Yes, a brain-like world model is not an open book. But it should be easier to understand this thing than some world model + some policy network which might be in superposition. When you have a brain-like world model you can combine it for instance with a (potentially malicious) policy and sample future trajectories to evaluate the expected outcomes of the policy.
Yes, ASI will happen, somehow, sometime. I think your concerns are valid in principle and also apply for AHI involving unaligned end-to-end RL, which I think is also much more likely to occur in the next decade. LLMs as of today are not AHI and scaling them won’t get us to AHI. ASI scenarios however are extremely uncertain and there are many more known and unknown dangers to this which dilutes the expected utility of solving the problem you pose.
Do you think there is no grave danger in consequentalist RL if ASI (something super human, incomprehensible by default) is not involved?

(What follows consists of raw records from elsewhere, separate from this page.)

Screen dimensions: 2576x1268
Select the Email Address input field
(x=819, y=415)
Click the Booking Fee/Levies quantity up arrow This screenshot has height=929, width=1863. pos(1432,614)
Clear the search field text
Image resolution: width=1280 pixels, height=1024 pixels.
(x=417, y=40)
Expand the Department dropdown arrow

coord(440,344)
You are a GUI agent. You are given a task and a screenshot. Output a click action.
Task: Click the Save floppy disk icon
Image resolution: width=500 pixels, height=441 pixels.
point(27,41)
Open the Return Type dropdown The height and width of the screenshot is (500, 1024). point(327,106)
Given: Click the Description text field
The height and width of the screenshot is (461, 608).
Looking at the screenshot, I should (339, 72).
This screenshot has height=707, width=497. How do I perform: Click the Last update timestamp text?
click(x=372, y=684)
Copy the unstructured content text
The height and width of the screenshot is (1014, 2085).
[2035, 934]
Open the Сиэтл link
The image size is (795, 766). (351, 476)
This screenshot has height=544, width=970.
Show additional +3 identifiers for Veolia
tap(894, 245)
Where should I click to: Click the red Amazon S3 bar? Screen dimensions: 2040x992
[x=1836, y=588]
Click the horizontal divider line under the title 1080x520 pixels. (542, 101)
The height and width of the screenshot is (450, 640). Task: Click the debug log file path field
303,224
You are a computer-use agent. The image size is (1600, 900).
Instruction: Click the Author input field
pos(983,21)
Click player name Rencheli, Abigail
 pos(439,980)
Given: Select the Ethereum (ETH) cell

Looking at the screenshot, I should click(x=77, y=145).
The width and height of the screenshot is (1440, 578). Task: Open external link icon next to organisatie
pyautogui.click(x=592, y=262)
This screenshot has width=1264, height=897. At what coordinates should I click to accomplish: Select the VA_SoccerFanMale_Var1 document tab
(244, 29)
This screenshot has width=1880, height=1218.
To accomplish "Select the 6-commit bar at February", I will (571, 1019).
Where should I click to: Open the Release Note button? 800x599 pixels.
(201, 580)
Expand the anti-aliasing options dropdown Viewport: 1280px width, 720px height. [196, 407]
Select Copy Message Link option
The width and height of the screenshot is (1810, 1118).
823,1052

RL is not what makes us special compared to current SotA (LLM or RL) models
I don’t think the human RL system is especially fancy, and I certainly don’t think it’s the secret sauce that will unlock ASI. I think the secret sauce of human intelligence is the cortex (and thalamus etc.), which I think agrees with you. But “the RL system is not some fancy secret sauce” is different from “the RL system is optional, and we can just leave it out entirely without sacrificing anything”. I don’t think you can do anything nontrivially useful in the world if you have a cortex-like algorithm but don’t attach it to any RL, as I explained in my last comment.
There also seems to be a clash where I’m using the term “RL” more broadly than you are. For example, you categorize TD learning as part of GOFAI, whereas I would categorize TD learning as part of RL. This is just terminology, so whatever, but it does lead to us talking past each other. For example, I probably agree with “we don’t need to train a fancy policy network”. It doesn’t need to be fancy.
Yes, a brain-like world model is not an open book. But it should be easier to understand this thing than some world model + some policy network which might be in superposition.
It’s not “easier” unless you actually have a viable plan. Is it “easier” to survive a 100 km asteroid strike than a 150 km asteroid strike? Well, if you give me a choice, I’ll choose the 100 km one. But it doesn’t actually matter, because both of those options will definitely kill everyone.
“Not an open book” is an understatement. It’s a massive unlabeled data structure. It would be a huge research project to understand it, at best. Then if you want to do anything useful with it, you presumably need to do continual learning, so the data structure keeps changing, so you need to keep pausing the system and doing huge research projects. Meanwhile you get outcompeted by the next firm down the street that’s running 100,000 of these things at full speed.
When you have a brain-like world model you can combine it for instance with a (potentially malicious) policy and sample future trajectories to evaluate the expected outcomes of the policy.
Can you walk through a concrete example of what someone can do with a such a system? Ideally something that’s very impactful, e.g. so impactful that it could plausibly cause or prevent human extinction.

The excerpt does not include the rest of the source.